The older I get, the more I like John Betjeman, especially his prose, and particularly Trains and Buttered Toast, an anthology of his radio talks, mostly from the thirties, forties and early fifties. The subject matter is varied, but his enthusiasms are apparent: Victoriana, seaside towns, great British eccentrics, churches. Despite his campaigns to preserve old buildings, he was never political, but portrayed the small details of everyday life which gave him pleasure – and the things which aroused his ire. His cuddly teddy bear image belies his sharp wit, and he can be quite scathing about things (and people) he doesn’t like.
He hated the word nostalgia, but there seems to be an element of it involved in many of these pieces, for the world he grew up in had changed, and he looked back longingly at the values and lifestyle of that earlier age. Life has altered even more since these short essays were first aired. Take Back to the Railway Carriage, broadcast in March 1940 for the BBC Home Service, in which he sings the praises of our railways. “If you want to see and feel the country, travel by train,” he tells us. According to him:
Roads are determined by boundaries of estates and by villages and other roads; they are shut in by hedges, peppered with new villas, garish with tin signs, noisy with roadhouse ...railways are built regardless of natural boundaries and from the height of an embankment we can see the country undisturbed, as one who walks along an open footpath though a field. Roads bury themselves in the landscape. The railways carve out a landscape of their own. .. Railways were built to look from and look at. They are still pleasures for the eye.
And he adds:
But the greatest gift the railways give to us is the proper management of time. Of course there are expresses which will hurtle you from place to place in no time. But the others – no longer the mania for getting from one town to another volleying along a tarmac road at sixty miles an hour, but a leisurely journey, seeing the country, getting to the place much sooner and much more comfortably in the long run and with the pleasant discipline of having to catch a train at a stated time. And if the train is a bit late, what matter?
Betjeman wrote this long before the closure of branch lines, the destruction of ornate Victorian stations, and the development of high-speed trains. He ddidn’t like the ‘new, smart jazz expresses’ with cocktail bars and stifling heat. No, what he enjoys is ‘an old, bumpy carriage with a single gas light in the ceiling’, posters of holiday destinations on the walls, and a rack for ‘Light Articles Only’. I’m not old enough to remember gas lights, but I do recall the pictures of mountains, hills and seaside towns, the luggage racks made from thick cord netting, windows that pulled down to provide fresh air, and doors with handles rather than electronic buttons.

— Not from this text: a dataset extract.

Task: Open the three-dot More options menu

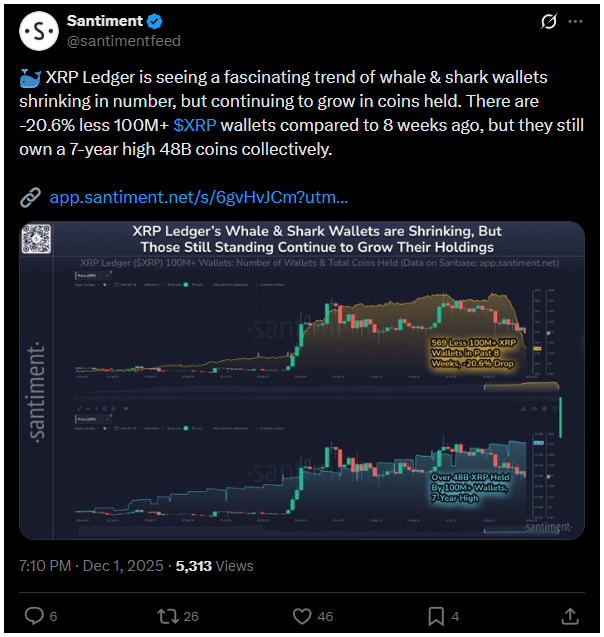Action: click(x=575, y=21)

He throws in comments about railway architecture, passengers and staff, as well as a tribute to Bradshaw, guru of Victorian travellers, who produced railway timetables, maps and information about the towns whre the trains stopped. In addition, there are some lines from Edward Thomas’ wonderful poem, ‘Addlestrop’, where Betjeman writes about the wonderful silence of country stations, which is something you don’t come across these days, with all those pre-recorded messages telling you not to smoke, not to leave luggage lying about, to stand well back from the platform edge, and how many carriages make up each train. Once on the train there is no peace, because there are all kinds of beeps and messages about ‘station stops’ and the name of your train manager. And don’t get me started on the sound of computers being turnrd on and off; other people’s music which can be heard all over the carriage, even though they are wearing head phones; the ringing of mobile phones, and the shouted conversations as people communicate on these devices.
How Betjeman would have hated modern train travel. But he would, I think, have been delighted to know that after many years out of print, a reproduction of an 1863 Bradshaw’s Handbook, a Victorian guide to Britain’s railways, has been issued, largely as a result of Michael Portillo’s TV programmes, ‘Great British Railway Journeys’, of which I am a huge fan. Like Betjeman, Portillo improves with age, and his view of our railways is as quirky as that presented by the poet. Interestingly, Betjeman’s talk was intended for broadcast in November 1939 to mark the centenary of Bradshaw’s first railway guide, but went out later than planned.
Oh dear, I was going to write a much more general post on the entire book, not a look at one essay and my thoughts on trains. And the tenses are all to pot, because it’s been thundering, and has started again, and I’m phobic about storms, and have to keep turning the computer and radio and lights off, so I shall publish it as it is, and maybe tidy up the grammar later. By the way, I've posted this for the Essay Reading Challenge 2012 hosted by Carrie K, and if you've never read any of Betjeman's prose you've missed a real treat, and this book is a good place to start, so do, please, give it a try.